L’Italia oggi ha quasi un quinto della costa interessato dalla presenza di opere rigide di difesa: al 2020 si trattava di più di 1.500 km di costa, pari al 18%, con una crescita sui dati del 2000 del 27%, oltre 200 km di costa. La Calabria, più di altre Regioni, ha visto crescere la costa interessata da queste strutture del 66%. Dal 2020 ad oggi, seguendo lo stesso trend, si aggiungerebbero circa ulteriori 50 km circa.
I cambiamenti climatici hanno portato ad un aumento della frequenza e dell’intensità dei fenomeni meteorologici estremi, come cicloni mediterranei e mareggiate; l’innalzamento del livello del mare e le alterazioni dei regimi di vento e delle correnti amplificano l’energia delle onde, accelerando i processi di erosione costiera e aumentando la vulnerabilità delle coste già fragili. In questo contesto, episodi come il ciclone Harry, che si è recentemente abbattuto sulle coste di Sicilia, Calabria e Sardegna, non sono più eventi isolati, ma segnali di una tendenza strutturale che si aggiunge agli effetti di alcune attività umane e richiede strategie di adattamento e gestione costiera sempre più integrate e basate su evidenze scientifiche.

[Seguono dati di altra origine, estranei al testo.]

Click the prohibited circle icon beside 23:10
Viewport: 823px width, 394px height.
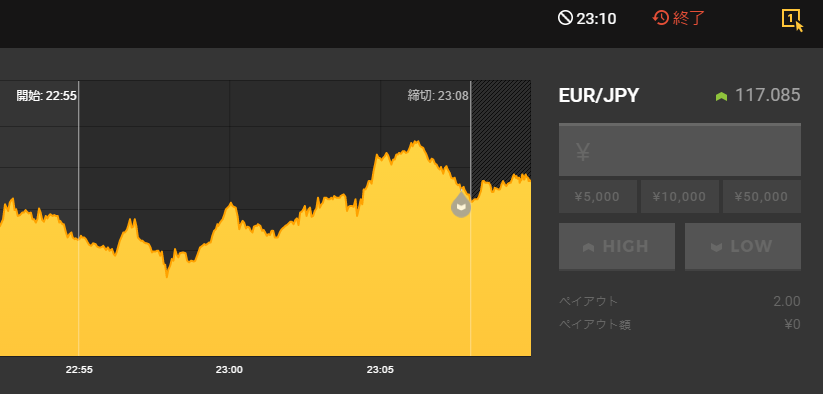(565, 18)
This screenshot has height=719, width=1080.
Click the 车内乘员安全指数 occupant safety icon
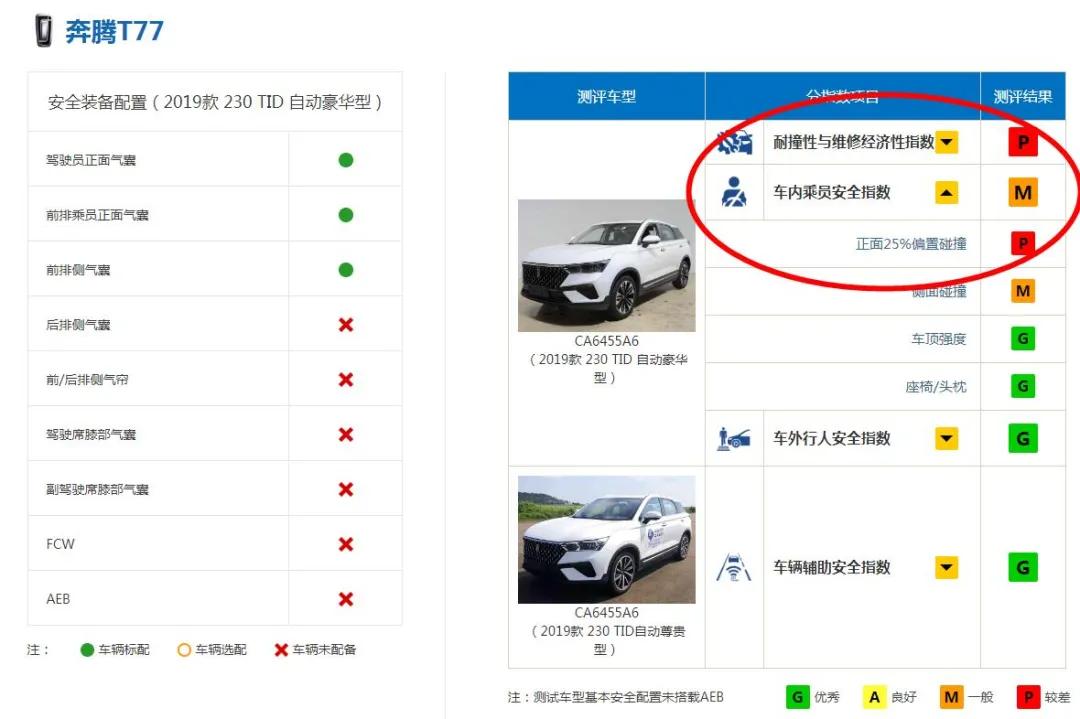click(735, 192)
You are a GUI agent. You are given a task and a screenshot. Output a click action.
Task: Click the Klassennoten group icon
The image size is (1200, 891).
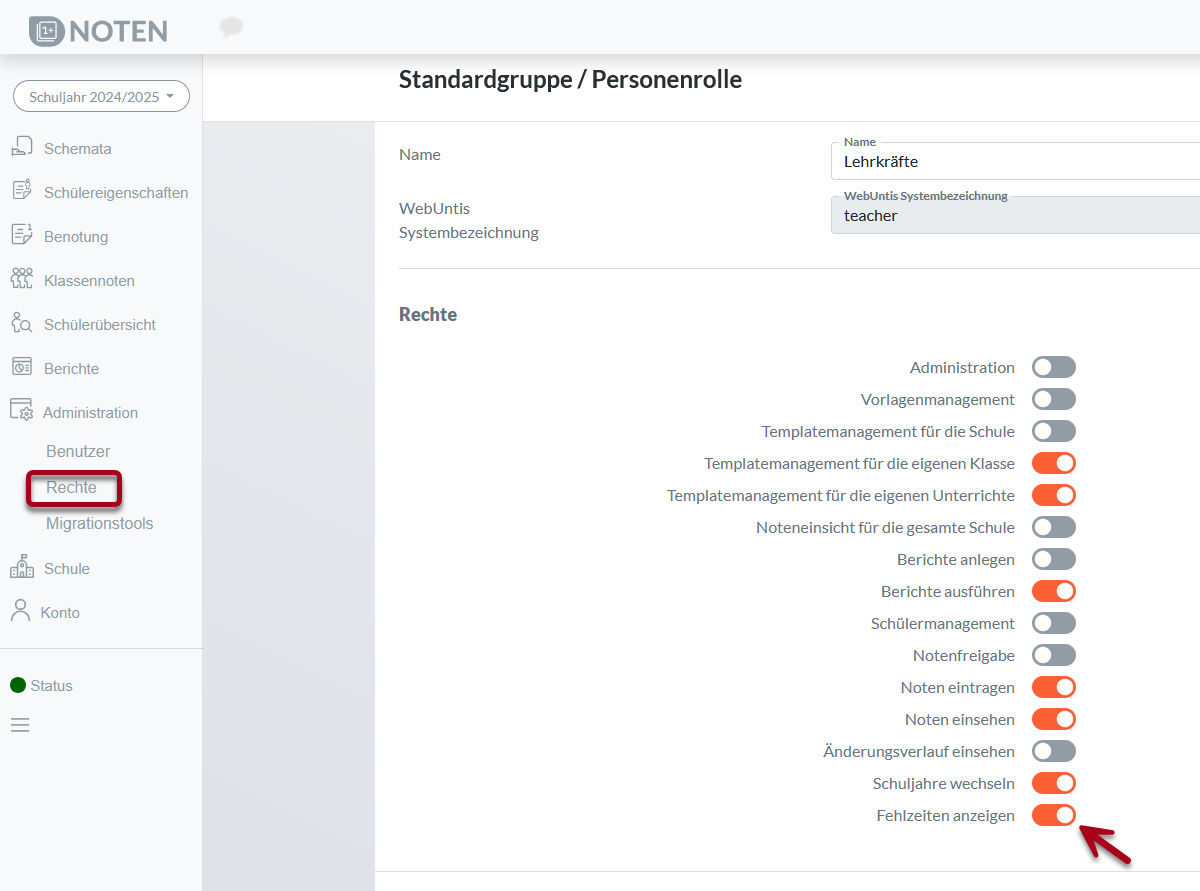(x=22, y=279)
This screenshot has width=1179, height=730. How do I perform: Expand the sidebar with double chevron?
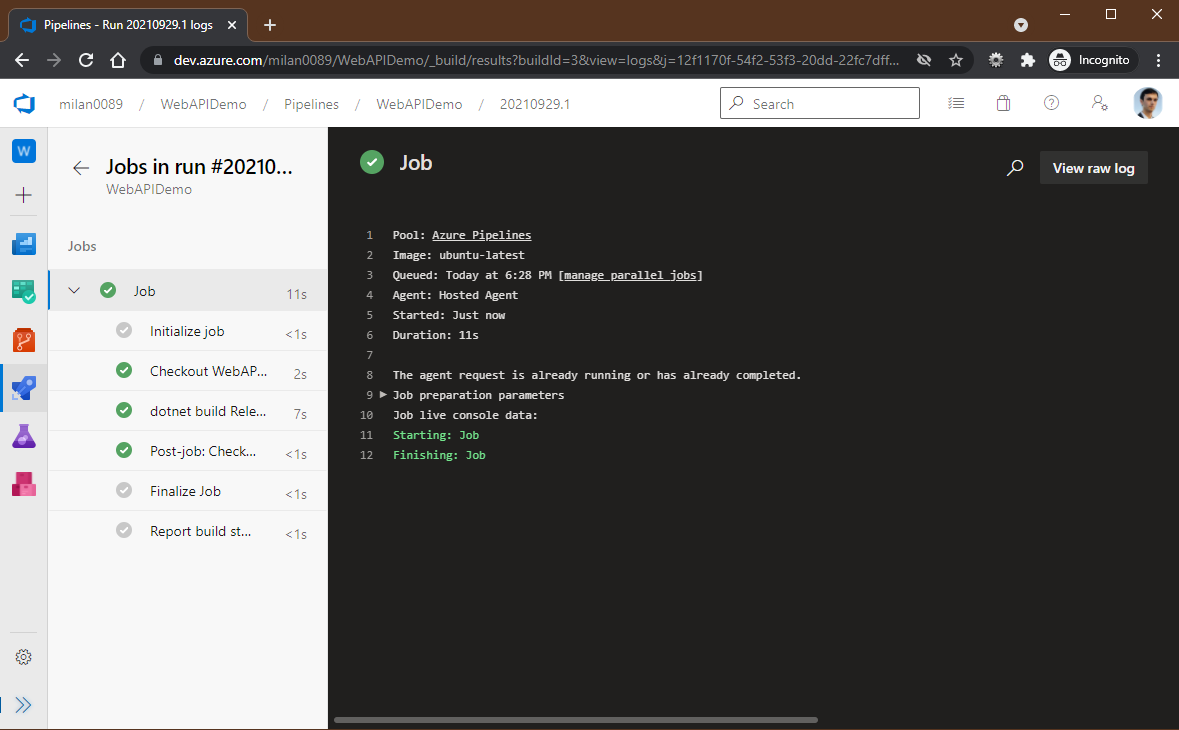(24, 705)
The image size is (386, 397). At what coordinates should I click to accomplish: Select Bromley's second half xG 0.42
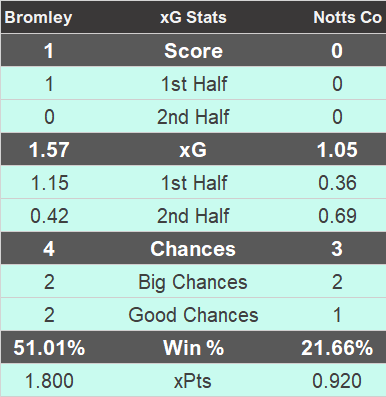(x=49, y=216)
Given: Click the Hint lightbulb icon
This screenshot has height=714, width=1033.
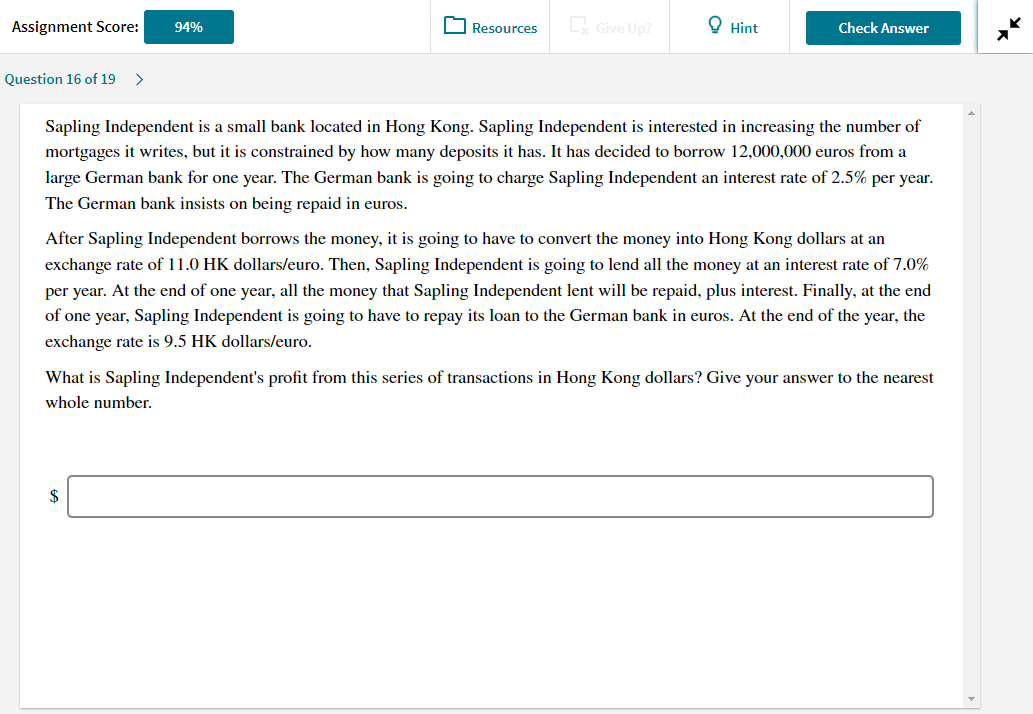Looking at the screenshot, I should pos(714,27).
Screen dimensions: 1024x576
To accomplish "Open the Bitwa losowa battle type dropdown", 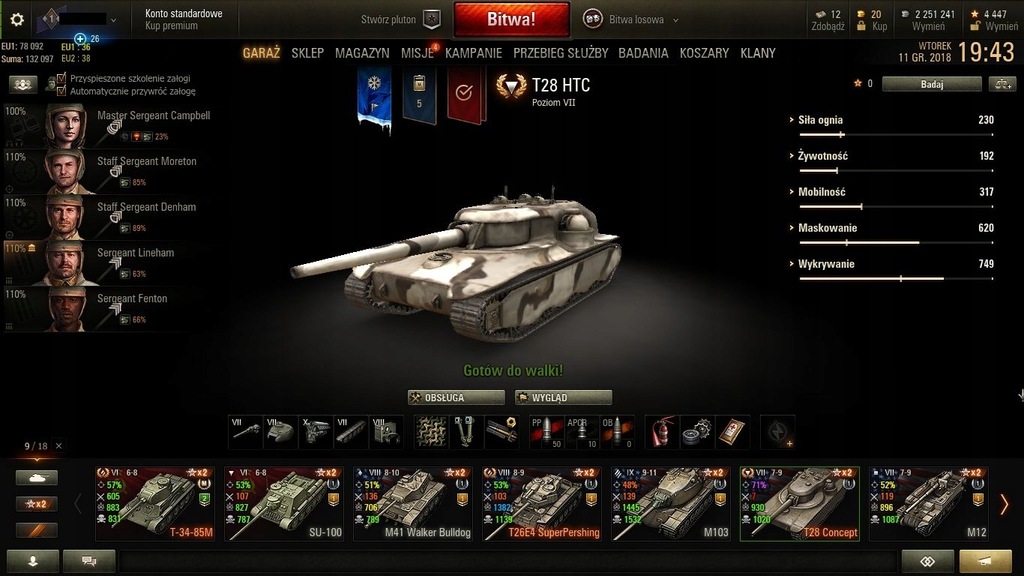I will pyautogui.click(x=631, y=20).
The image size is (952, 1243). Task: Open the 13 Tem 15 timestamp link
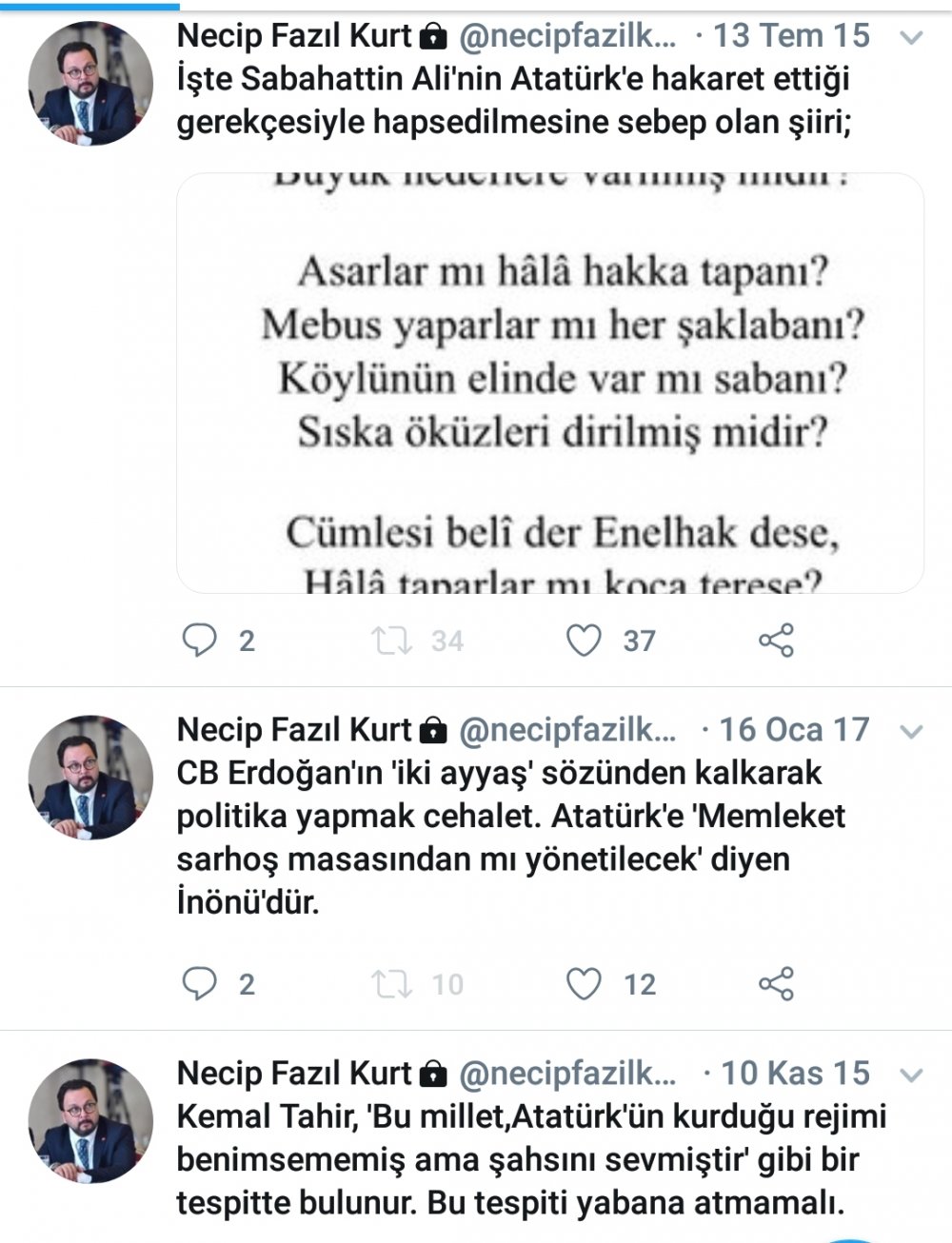click(792, 37)
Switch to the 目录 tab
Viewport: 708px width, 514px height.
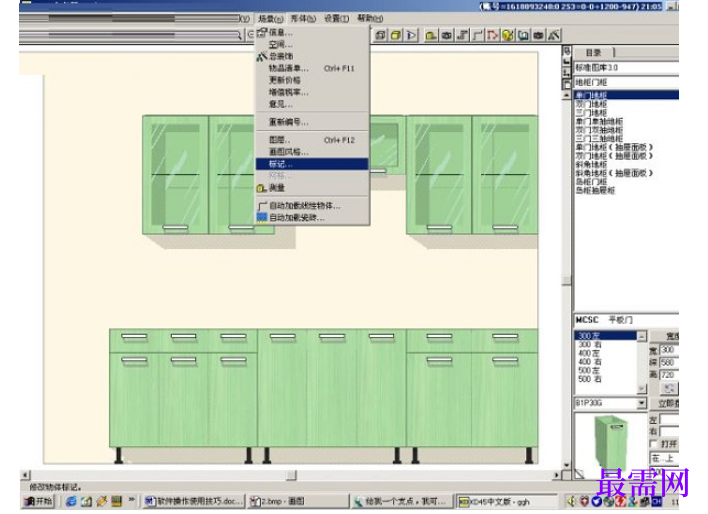[593, 52]
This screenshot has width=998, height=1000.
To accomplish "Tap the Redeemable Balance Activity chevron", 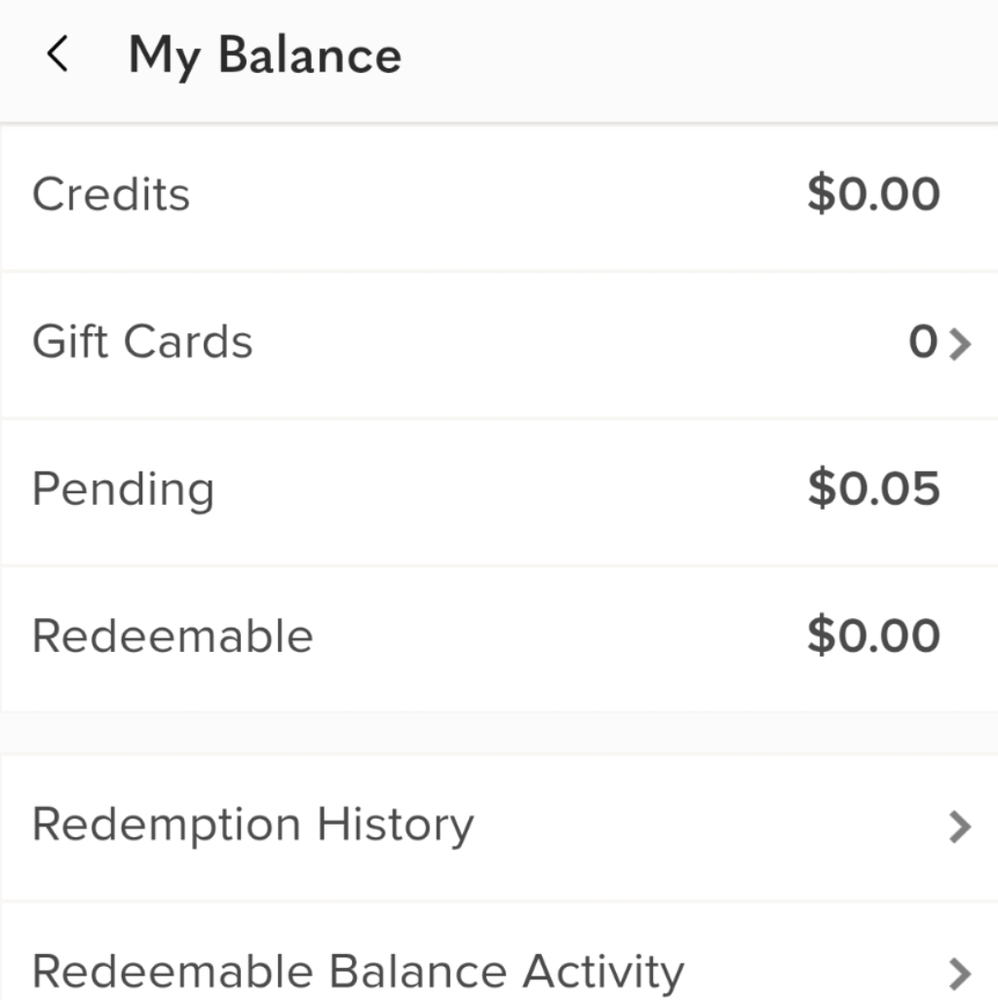I will 960,974.
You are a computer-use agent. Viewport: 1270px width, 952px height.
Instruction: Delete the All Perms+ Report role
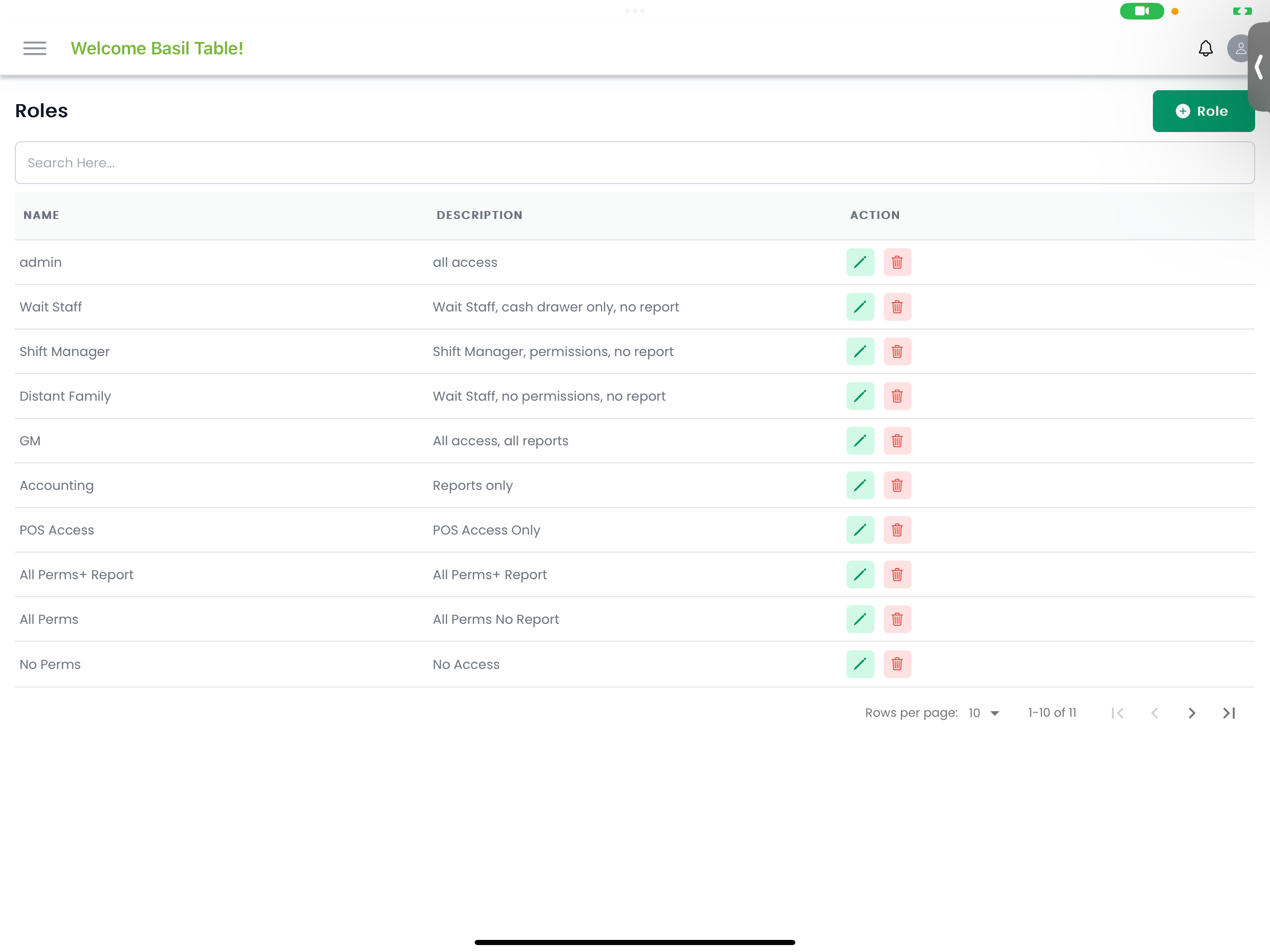point(897,575)
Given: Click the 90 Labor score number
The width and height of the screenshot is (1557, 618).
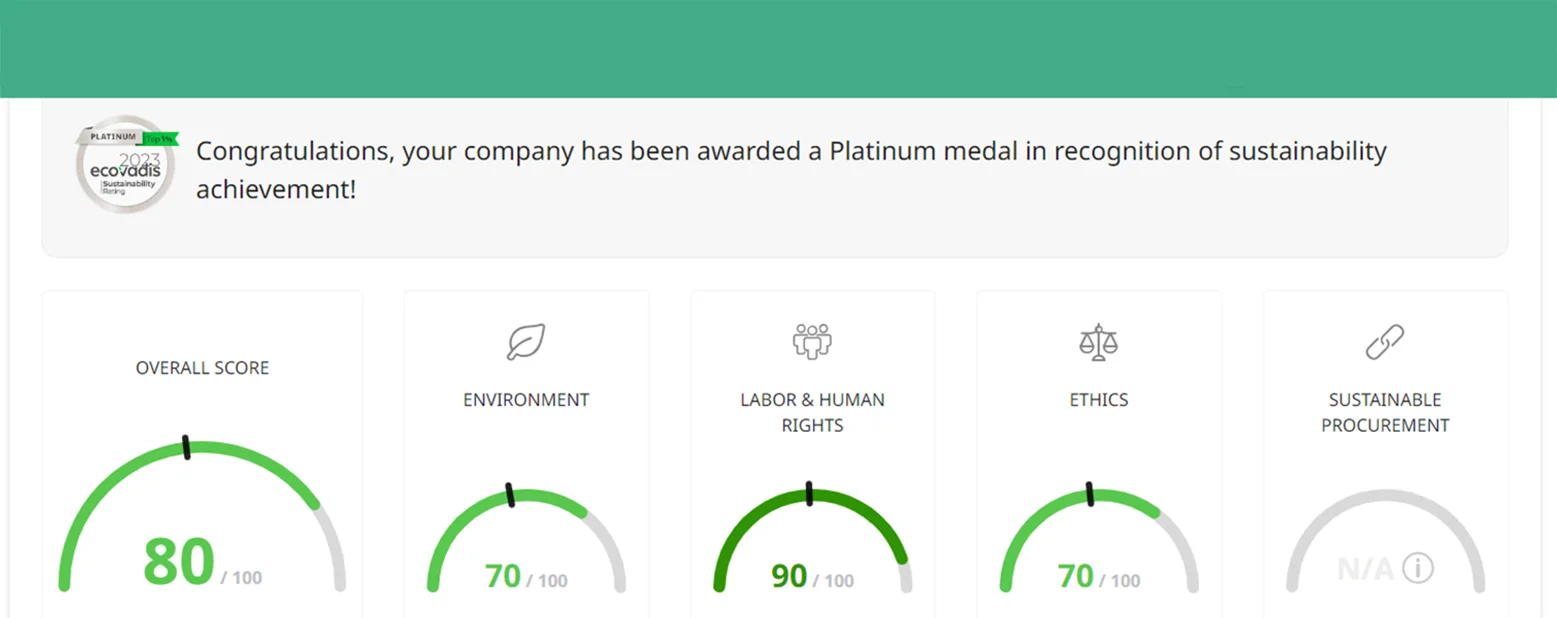Looking at the screenshot, I should tap(789, 576).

Eventi come questi hanno riportato l’attenzione sulle conoscenze e sugli strumenti che possono essere applicati per evitare il ripetersi di fenomeni come quelli accaduti nei giorni scorsi, a partire dalla mappatura dagli interventi già realizzati, soprattutto le opere di difesa “rigide”, come le scogliere, in ulteriore sviluppo nonostante le Linee Guida nazionali sottolineino come si tratti di soluzioni tali da limitare gli impatti in alcuni siti specifici, ma che allo stesso tempo limitano il ripascimento naturale su interi tratti costieri, bloccando il trasposto di sedimenti lungo la costa.